The Ballad of Barrambin
The Ballad of Barrambin
There’s a whisper through the gum trees where the breezes rise and fall,
And the magpies greet the morning with a clarion forest call.
There’s a stillness in the shadows where the old ones used to roam,
For this land was never empty - it was Country, it was home.
Here the ancestors walked softly, here their stories whisper low
By the waterholes and ridges where the eucalypts still grow.
Every stone and twisted hollow holds a thousand years and more,
And the past is not forgotten - it’s alive in bark and lore.
See the ironbarks stand steadfast, see the fig trees’ ancient span,
They were seedlings long before the boots of white man touched this land.
They have cradled nesting kookaburras, shaded weary feet,
And they cool the breath of Brisbane in the harsh midsummer heat.
But now the men with plans and papers come to carve the lungs away,
With their stadiums full of concrete where the children love to play.
They would fell the forest giants, seal the soil in glass and steel,
And they’ll stand and call it “progress,” blind to all the scars that never heal.
What is lost when green is taken? What is stolen when it’s sold?
It’s the songs the children won’t hear, it’s the stories never told.
It’s the hollows for the cockatoos and the shade for days of play,
It’s the breath of life for Brisbane that we trade and throw away.
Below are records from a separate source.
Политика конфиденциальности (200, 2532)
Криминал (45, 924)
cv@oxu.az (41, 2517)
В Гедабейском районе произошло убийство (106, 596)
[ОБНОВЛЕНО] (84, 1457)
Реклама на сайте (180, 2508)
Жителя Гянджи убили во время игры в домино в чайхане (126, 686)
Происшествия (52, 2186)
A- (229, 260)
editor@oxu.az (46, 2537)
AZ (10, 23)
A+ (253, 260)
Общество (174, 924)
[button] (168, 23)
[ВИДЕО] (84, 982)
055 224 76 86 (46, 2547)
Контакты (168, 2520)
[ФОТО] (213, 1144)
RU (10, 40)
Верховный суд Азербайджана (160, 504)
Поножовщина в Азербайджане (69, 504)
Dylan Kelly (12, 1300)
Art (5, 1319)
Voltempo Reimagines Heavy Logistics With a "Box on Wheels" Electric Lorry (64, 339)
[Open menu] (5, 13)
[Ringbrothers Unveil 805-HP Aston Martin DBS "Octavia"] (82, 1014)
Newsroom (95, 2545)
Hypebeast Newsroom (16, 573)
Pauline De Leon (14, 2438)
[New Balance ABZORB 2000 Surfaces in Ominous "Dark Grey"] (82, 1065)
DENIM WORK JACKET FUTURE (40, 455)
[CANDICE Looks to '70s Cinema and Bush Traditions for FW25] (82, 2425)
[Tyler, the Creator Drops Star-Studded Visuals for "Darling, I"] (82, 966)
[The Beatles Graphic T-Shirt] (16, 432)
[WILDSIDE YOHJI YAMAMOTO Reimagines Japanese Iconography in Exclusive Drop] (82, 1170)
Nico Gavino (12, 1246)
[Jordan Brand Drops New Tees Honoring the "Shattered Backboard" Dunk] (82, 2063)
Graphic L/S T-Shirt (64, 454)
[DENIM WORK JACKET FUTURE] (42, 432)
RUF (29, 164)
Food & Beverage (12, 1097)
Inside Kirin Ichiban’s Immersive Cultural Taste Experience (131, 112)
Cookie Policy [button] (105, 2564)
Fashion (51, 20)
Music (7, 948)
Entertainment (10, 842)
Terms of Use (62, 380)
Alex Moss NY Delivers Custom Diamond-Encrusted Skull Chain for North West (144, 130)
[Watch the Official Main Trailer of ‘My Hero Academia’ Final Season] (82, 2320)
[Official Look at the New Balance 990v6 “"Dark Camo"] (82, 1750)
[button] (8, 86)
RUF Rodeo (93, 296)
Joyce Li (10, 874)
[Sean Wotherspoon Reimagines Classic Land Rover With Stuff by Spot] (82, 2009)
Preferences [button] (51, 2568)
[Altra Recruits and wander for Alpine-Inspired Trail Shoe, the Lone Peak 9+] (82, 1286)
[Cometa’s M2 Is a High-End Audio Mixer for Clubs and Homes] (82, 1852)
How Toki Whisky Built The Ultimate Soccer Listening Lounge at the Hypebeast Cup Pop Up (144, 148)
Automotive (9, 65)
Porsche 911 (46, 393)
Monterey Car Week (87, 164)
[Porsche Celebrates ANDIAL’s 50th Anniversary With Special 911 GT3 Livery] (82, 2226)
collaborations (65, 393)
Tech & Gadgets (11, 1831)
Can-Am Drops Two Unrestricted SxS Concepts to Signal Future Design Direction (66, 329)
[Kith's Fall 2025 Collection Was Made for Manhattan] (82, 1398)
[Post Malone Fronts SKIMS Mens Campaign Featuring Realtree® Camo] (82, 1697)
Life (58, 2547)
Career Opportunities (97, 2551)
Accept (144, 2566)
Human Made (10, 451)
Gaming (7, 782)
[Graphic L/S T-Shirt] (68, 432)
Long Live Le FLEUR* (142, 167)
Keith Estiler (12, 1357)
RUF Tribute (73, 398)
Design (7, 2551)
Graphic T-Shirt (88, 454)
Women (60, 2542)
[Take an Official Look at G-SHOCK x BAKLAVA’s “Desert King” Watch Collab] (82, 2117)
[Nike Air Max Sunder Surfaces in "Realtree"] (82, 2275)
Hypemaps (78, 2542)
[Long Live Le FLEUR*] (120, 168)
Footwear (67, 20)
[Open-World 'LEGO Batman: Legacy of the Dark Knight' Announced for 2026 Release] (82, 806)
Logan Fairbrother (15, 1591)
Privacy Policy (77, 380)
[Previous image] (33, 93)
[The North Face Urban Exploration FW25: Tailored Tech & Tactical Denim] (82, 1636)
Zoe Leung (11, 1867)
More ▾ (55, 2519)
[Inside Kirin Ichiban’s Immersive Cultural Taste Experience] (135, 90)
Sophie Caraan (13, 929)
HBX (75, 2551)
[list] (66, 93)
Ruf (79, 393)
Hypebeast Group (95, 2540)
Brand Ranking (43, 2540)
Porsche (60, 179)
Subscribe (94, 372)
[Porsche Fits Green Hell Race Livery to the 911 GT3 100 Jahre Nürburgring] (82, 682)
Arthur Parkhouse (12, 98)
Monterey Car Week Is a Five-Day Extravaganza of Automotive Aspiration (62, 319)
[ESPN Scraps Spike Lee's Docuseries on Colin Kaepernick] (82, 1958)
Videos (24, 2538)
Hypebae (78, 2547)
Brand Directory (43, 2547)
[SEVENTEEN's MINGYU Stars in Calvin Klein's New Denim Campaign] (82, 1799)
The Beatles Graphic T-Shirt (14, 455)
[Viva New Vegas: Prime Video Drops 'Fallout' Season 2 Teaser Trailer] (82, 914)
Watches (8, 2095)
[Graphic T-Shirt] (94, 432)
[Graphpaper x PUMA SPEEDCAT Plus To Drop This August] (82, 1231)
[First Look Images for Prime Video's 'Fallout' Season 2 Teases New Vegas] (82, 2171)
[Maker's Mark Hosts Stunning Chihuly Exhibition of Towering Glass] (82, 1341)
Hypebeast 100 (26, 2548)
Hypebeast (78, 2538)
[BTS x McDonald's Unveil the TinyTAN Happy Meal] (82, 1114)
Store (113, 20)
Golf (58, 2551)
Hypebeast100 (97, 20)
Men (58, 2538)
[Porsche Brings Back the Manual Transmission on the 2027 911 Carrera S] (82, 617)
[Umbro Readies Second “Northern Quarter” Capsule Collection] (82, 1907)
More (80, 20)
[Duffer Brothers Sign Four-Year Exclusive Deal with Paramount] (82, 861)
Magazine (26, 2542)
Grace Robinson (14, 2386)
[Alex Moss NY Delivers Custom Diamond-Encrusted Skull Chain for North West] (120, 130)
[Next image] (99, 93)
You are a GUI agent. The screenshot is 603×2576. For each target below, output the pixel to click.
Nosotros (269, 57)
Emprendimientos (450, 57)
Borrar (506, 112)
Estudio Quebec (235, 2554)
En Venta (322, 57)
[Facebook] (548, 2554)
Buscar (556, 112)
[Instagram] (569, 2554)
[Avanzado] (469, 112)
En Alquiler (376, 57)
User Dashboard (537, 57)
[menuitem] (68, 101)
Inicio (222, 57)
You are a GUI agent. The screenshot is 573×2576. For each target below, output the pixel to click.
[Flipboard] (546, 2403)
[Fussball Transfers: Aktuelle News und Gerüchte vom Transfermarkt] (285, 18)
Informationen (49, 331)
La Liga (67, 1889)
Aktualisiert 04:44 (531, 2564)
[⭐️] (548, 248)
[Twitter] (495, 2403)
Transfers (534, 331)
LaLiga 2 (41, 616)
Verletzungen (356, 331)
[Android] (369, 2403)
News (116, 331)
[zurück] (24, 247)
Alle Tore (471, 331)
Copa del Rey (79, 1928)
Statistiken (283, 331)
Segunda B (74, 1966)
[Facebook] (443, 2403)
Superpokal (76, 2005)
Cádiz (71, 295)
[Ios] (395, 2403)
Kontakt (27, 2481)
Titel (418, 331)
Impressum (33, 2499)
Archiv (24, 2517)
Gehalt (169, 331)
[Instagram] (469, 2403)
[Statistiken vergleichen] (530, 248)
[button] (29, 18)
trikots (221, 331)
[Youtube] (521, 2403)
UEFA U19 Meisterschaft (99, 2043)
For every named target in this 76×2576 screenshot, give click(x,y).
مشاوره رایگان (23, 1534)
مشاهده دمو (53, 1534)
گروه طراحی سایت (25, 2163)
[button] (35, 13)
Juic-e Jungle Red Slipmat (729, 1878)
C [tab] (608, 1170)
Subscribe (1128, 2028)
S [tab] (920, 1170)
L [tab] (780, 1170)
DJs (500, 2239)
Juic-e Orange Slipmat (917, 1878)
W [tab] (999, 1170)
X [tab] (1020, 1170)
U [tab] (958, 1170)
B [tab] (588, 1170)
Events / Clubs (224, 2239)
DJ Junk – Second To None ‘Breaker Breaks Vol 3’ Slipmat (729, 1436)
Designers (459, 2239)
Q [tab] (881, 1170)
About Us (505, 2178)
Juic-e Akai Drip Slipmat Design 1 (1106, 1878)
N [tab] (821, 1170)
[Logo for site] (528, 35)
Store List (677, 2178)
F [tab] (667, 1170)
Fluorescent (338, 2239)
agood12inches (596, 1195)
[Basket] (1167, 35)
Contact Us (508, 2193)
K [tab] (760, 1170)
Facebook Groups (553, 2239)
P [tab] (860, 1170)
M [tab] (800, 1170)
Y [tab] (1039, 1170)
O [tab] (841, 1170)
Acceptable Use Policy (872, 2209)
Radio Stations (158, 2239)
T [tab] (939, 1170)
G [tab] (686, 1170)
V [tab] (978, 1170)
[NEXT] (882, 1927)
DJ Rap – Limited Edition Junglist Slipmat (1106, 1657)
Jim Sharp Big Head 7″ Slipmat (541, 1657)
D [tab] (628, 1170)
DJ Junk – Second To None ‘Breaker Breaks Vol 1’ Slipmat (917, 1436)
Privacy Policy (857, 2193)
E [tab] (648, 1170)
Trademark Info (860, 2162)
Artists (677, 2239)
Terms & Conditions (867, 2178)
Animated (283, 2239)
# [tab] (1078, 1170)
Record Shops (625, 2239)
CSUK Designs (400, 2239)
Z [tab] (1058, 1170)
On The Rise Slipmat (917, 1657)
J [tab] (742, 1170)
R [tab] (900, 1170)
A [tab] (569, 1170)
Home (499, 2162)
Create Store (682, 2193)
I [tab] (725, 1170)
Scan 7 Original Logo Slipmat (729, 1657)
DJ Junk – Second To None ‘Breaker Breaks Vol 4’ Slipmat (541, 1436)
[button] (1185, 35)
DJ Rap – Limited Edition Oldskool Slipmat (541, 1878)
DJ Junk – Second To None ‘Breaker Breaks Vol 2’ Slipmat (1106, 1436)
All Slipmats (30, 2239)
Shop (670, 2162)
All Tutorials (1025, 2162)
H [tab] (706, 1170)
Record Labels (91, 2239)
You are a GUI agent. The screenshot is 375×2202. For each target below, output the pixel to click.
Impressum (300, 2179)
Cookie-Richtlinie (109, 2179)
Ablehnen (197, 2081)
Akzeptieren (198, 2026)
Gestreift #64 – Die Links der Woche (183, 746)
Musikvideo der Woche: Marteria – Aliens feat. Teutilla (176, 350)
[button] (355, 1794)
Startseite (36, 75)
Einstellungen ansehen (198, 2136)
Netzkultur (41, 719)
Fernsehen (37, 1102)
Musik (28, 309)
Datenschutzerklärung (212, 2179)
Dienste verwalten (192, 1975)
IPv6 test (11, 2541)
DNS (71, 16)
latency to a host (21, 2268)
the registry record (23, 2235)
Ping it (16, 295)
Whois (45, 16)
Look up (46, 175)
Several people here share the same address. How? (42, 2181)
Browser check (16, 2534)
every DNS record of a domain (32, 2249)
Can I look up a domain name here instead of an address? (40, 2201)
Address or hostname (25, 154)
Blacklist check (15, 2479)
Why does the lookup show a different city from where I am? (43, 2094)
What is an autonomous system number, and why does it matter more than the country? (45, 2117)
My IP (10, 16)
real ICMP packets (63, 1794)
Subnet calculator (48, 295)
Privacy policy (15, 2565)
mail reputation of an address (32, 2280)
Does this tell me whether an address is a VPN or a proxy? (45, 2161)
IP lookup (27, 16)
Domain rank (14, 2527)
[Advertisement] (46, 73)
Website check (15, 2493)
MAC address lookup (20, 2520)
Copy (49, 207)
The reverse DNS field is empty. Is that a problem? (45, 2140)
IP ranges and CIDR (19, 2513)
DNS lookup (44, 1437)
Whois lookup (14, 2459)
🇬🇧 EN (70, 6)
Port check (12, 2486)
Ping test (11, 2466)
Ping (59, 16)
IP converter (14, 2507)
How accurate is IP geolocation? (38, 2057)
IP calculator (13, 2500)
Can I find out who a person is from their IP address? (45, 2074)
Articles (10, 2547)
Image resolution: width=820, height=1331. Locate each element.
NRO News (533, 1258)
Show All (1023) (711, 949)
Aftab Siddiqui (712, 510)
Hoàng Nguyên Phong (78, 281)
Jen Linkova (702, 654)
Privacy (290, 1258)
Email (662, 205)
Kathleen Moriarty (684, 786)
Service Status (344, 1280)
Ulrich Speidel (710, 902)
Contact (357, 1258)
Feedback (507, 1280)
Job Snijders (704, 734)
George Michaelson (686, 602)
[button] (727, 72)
Yet the fight is far from over, and the people still remain,
Like the roots that hold the riverbank through flood and wind and rain.
For we know this park’s a promise to the ones who’ll follow through -
That the land can still be sacred, and the skies can still be blue.
So we’ll stand beside Barrambin with our voices loud and clear,
For the trees that watched our history still deserve to linger here.
And we’ll guard this living legacy with courage, heart and soul -
For once our park has vanished, you can never make it whole.